__SET EXERCISE__.
Repeat the data below verbatim, line for line, and leave out the pictures.

__WORKING DATA__.

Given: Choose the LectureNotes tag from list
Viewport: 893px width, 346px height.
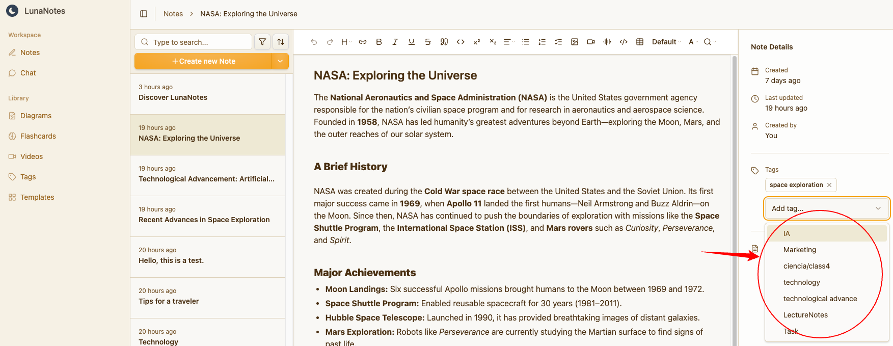Looking at the screenshot, I should point(805,315).
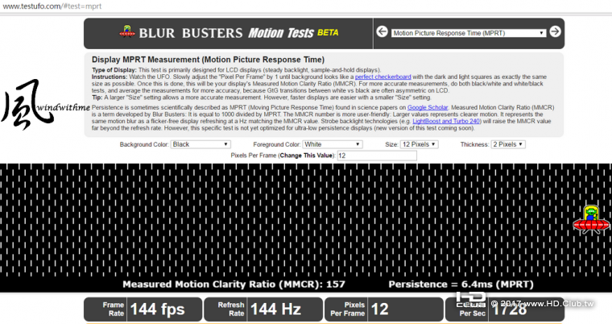Screen dimensions: 612x324
Task: Open the Motion Picture Response Time test selector
Action: 468,33
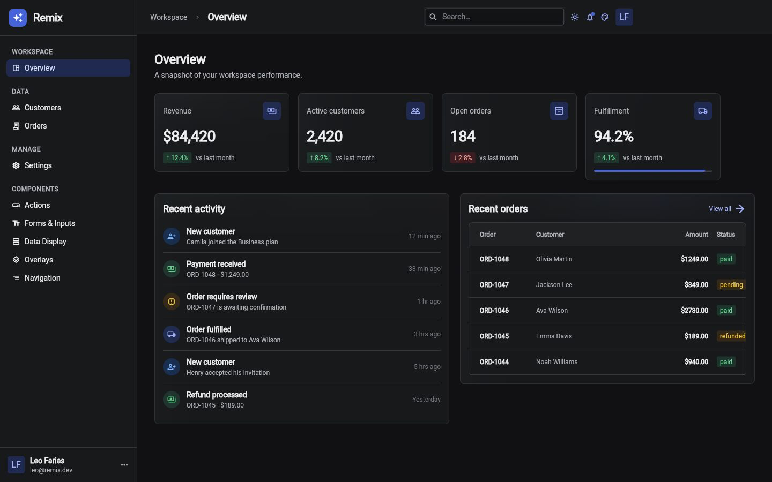Click the Remix sparkle logo
Viewport: 772px width, 482px height.
pyautogui.click(x=18, y=18)
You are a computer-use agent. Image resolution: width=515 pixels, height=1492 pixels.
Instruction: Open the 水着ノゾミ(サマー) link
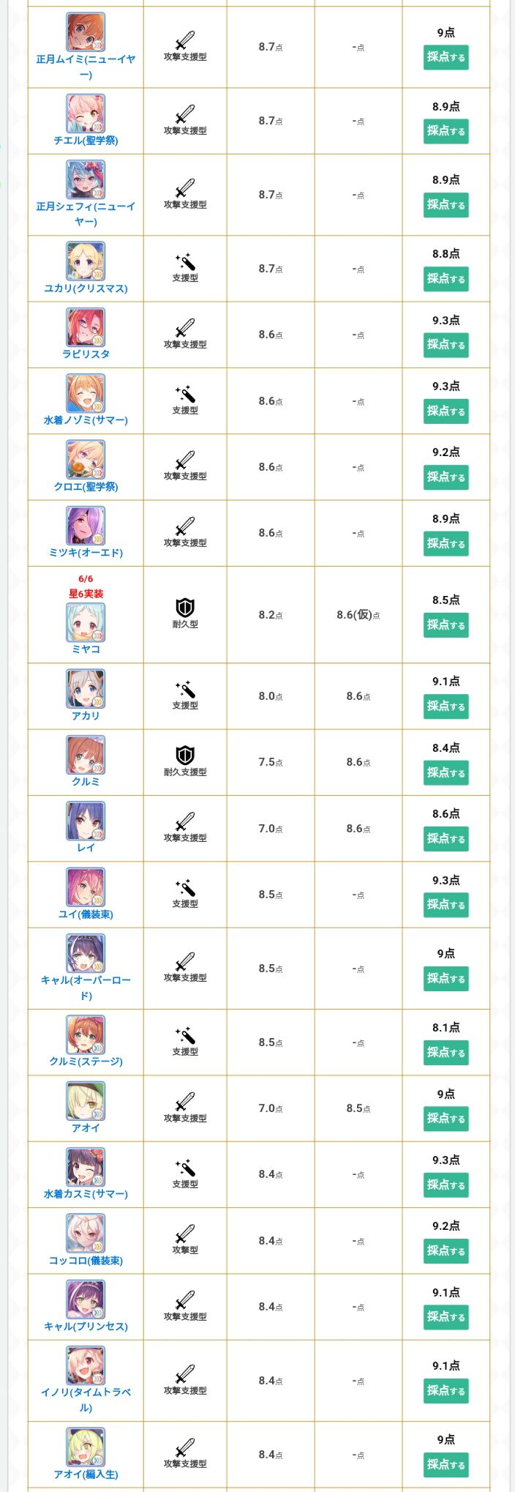click(86, 420)
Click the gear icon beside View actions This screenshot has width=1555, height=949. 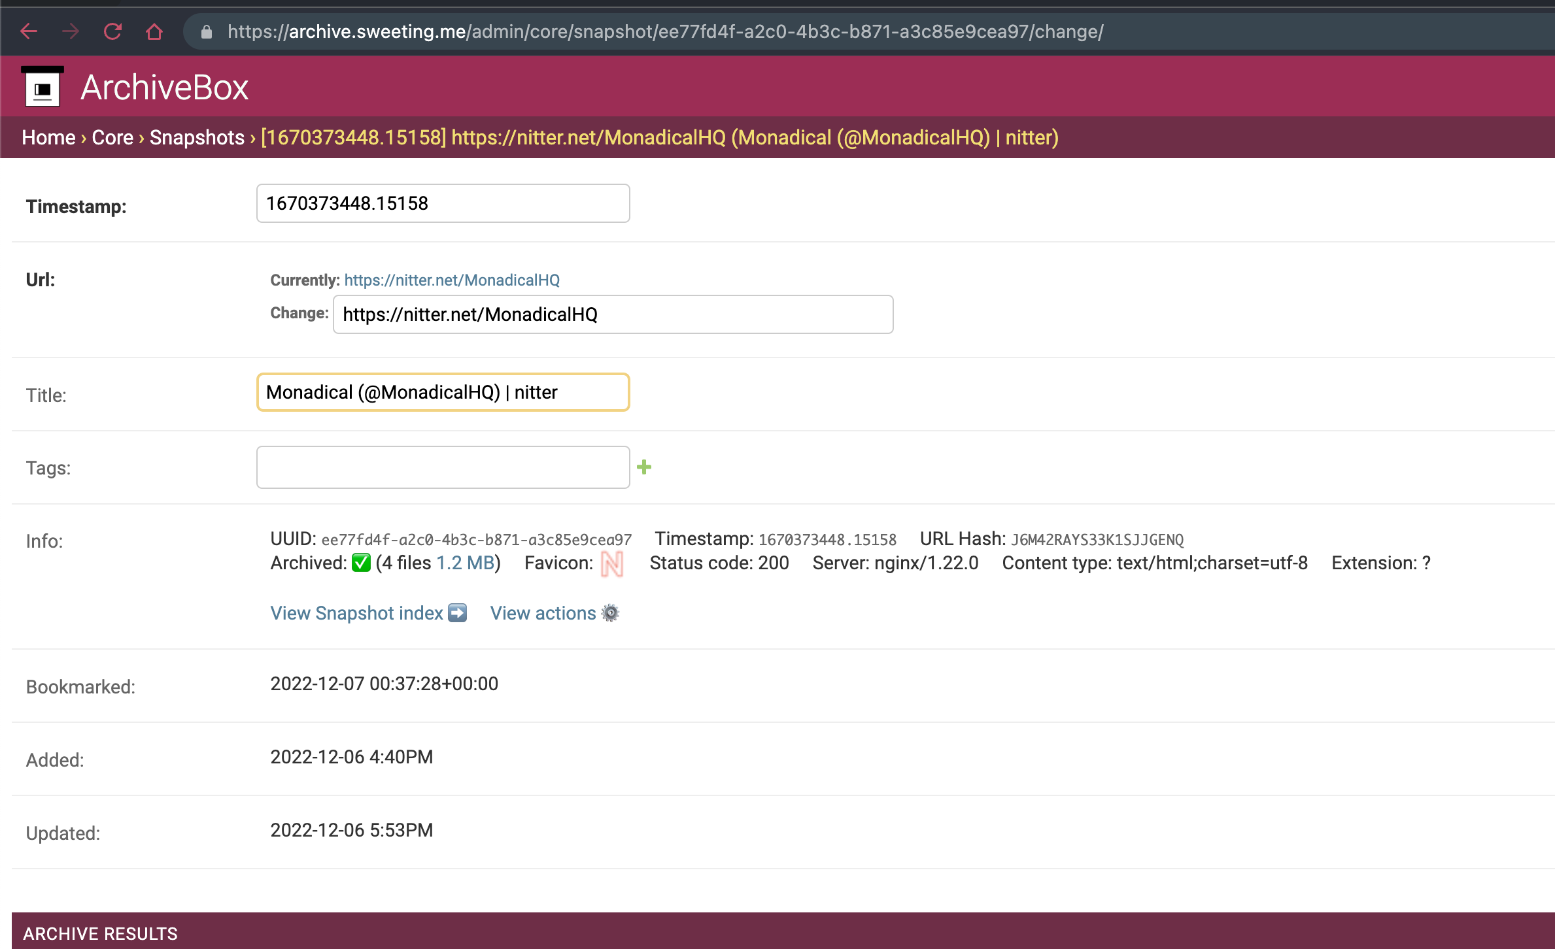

__ANSWER FOR THE TASK__.
Given: Choose the LectureNotes tag from list
Viewport: 893px width, 346px height.
Looking at the screenshot, I should point(805,315).
Screen dimensions: 612x324
Task: Open the Motion Picture Response Time test selector
Action: 468,33
Click the Remix sparkle logo
Viewport: 772px width, 482px height.
pyautogui.click(x=18, y=18)
You are a computer-use agent. Image resolution: width=515 pixels, height=1492 pixels.
Instruction: Open the 水着ノゾミ(サマー) link
click(86, 420)
Click the gear icon beside View actions This screenshot has width=1555, height=949. 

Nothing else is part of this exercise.